Imagine a game with two players who each throw 5 dice and only they can see their own dice. If we roll and I see that I have 3 sixes, what are the probabilities that there are at least 5 sixes in total (all 10 dice P(X>=5))? I believe this is a cumulative binomial distribution, but I can't figure out how to calculate the conditional.
P.S. I'm not asking for the probability that the other player has 2 sixes, but the probability, given that I have 3 sixes, that there are 5 in total.
If player-1 has exactly 3 sixes, then the only way the two players can have 5 or more sixes is if player-2 has 2 or more.
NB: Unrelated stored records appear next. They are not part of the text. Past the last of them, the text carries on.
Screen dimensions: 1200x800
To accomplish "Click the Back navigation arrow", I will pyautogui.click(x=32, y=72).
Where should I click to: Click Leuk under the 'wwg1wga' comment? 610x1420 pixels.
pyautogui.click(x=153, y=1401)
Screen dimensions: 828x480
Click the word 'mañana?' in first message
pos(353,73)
Just use binomial distribution to calculate this.
$$\Bbb P(P_2 \geq 2) = 1-\Bbb P(P_2 \leq 1)= 1 - \binom{5}{4}\frac {5^4} {6^5} - \frac {5^5} {6^5}$$
However, if player-1 merely sees 3 sixes but may have more, then you need to use conditional probability.
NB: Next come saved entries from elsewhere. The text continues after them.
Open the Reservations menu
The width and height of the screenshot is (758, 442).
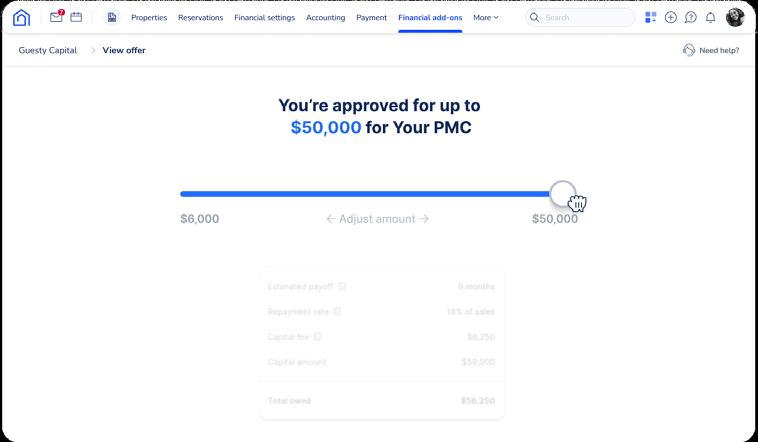coord(200,17)
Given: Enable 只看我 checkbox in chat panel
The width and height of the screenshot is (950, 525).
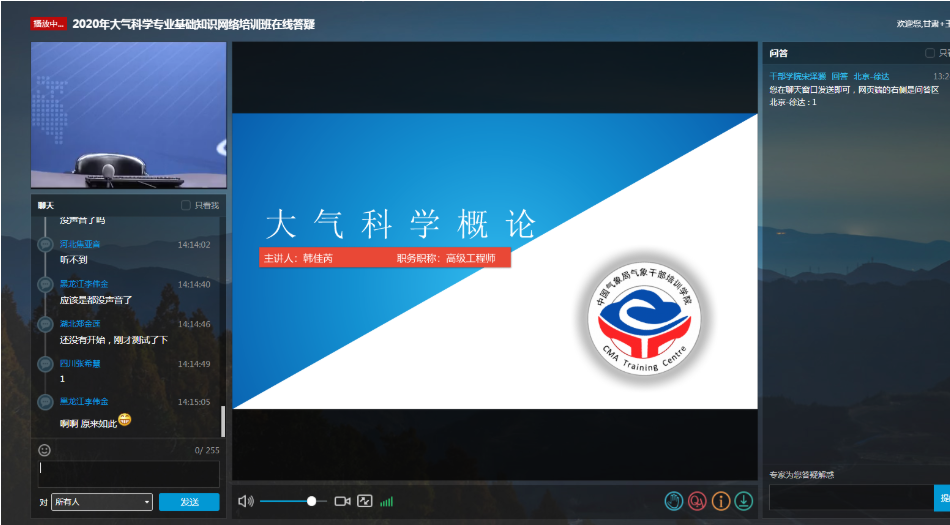Looking at the screenshot, I should coord(186,206).
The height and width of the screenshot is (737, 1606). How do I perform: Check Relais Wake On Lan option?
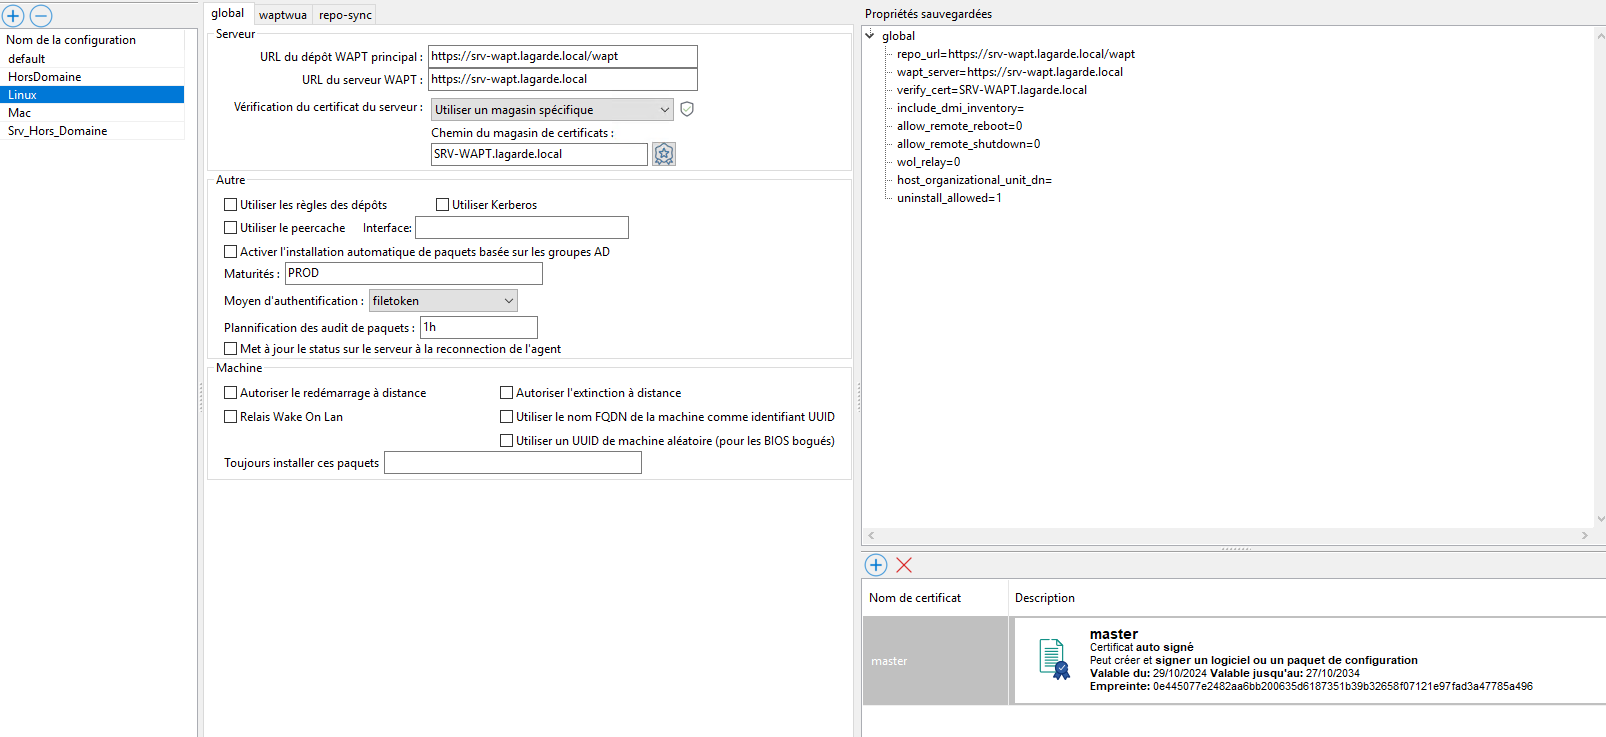click(x=231, y=417)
$$\begin{align} \Bbb P(P_1+P_2 \geq 5\mid P_1\geq 3) & = \frac{\Bbb P(P_1+P_2 \geq 5, P_1\geq 3)}{\Bbb P(P_1\geq 3)} \\[2ex] & =\frac{ (\binom{5}{3}\binom{5}{2}+\binom{5}{4}\binom{5}{1}+1)\frac {5^5}{6^{10}} +(\binom{5}{3}\binom{5}{3}+\binom{5}{4}\binom{5}{2}+\binom{5}{1})\frac {5^4}{6^{10}} +(\binom{5}{3}\binom{5}{4}+\binom{5}{4}\binom{5}{3}+\binom{5}{2})\frac {5^3}{6^{10}} +(\binom{5}{3}+\binom{5}{4}\binom{5}{4}+\binom{5}{3})\frac {5^2}{6^{10}} +(\binom{5}{4}+\binom{5}{4})\frac {5}{6^{10}} +\frac {1}{6^{10}} }{\binom{5}{3}\frac {5^2}{6^5}+\binom{5}{2}\frac{5}{6^5}+ \frac{1}{6^5}} \end{align}$$